> EXERCISE OBJECTIVE
Output the entries below unchanged, except for the pictures.
=== Begin Enclosure ===
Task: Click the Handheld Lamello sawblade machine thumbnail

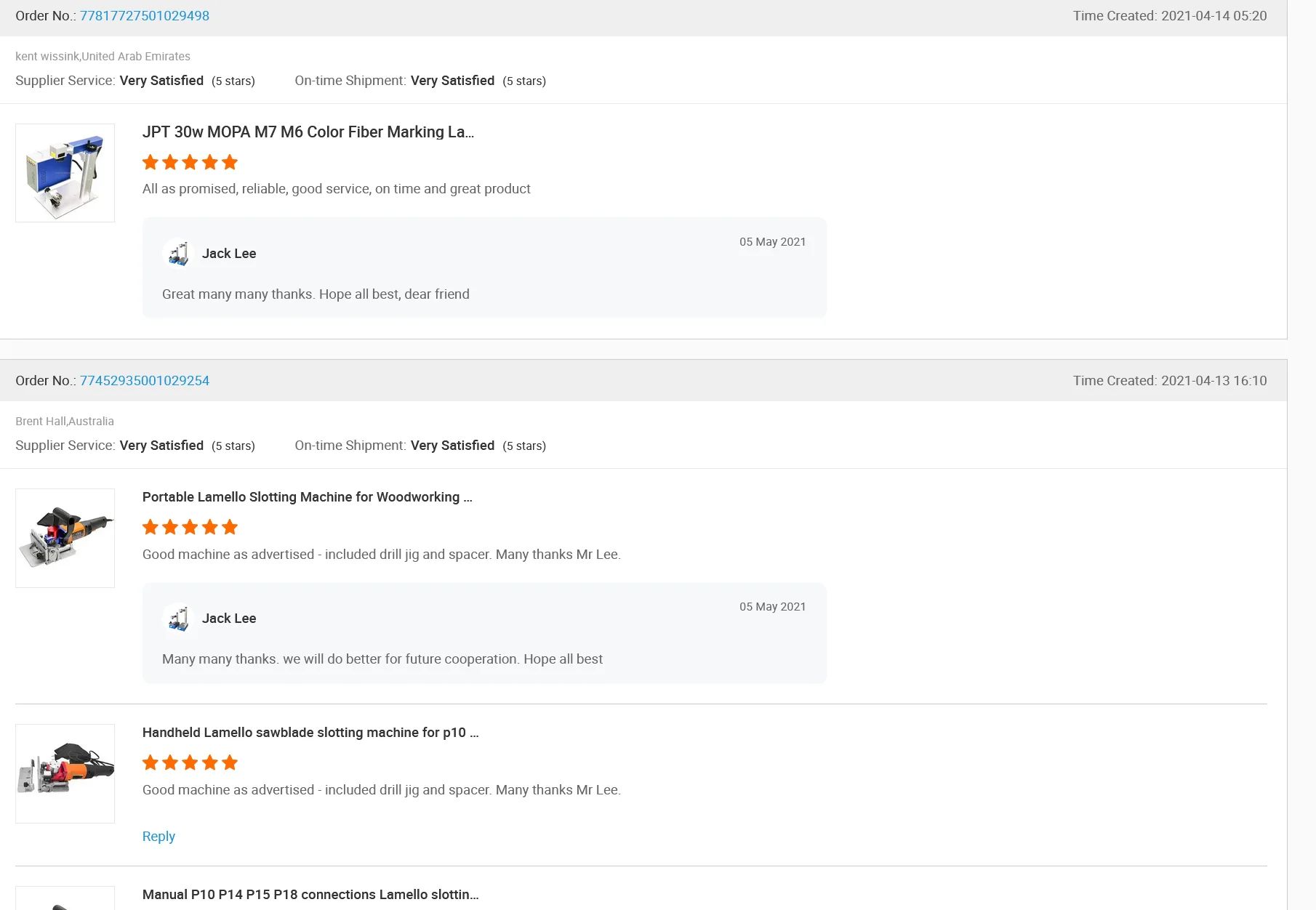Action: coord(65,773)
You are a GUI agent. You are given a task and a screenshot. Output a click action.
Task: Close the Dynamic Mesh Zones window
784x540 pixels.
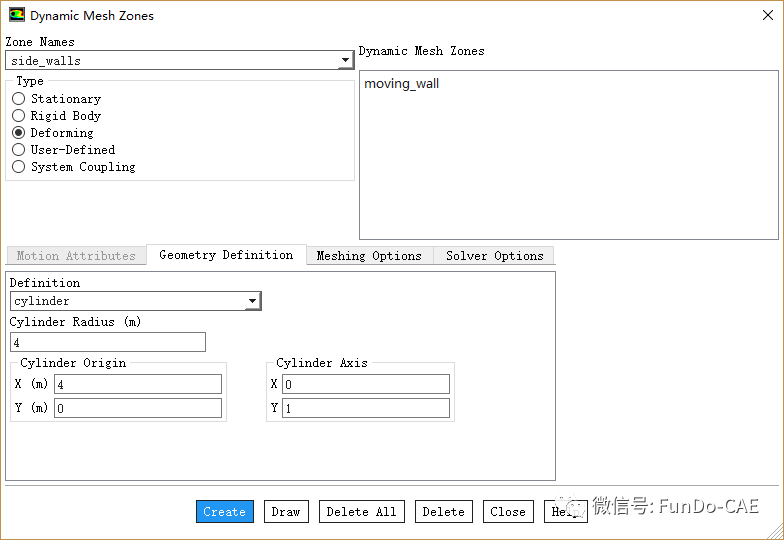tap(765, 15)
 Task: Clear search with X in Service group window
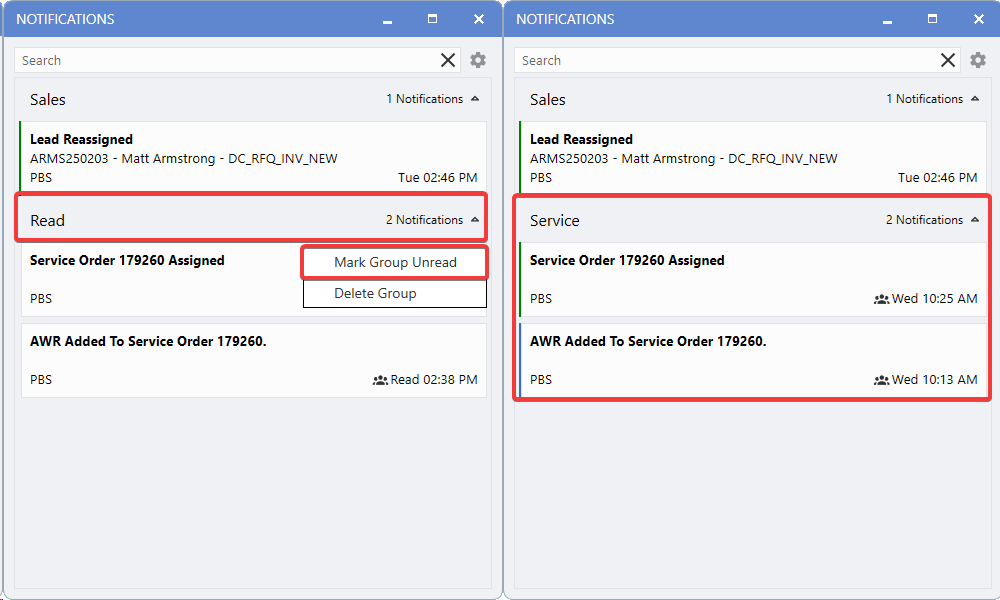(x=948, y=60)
=== End Enclosure ===
> PROBLEM SOLUTION
Task: Click the Handheld Lamello sawblade machine thumbnail

Action: coord(65,773)
You are a GUI agent. You are given a task and a screenshot. Output a click action.
Task: Close the Dynamic Mesh Zones window
784x540 pixels.
tap(765, 15)
 Task: Clear search with X in Service group window
(x=948, y=60)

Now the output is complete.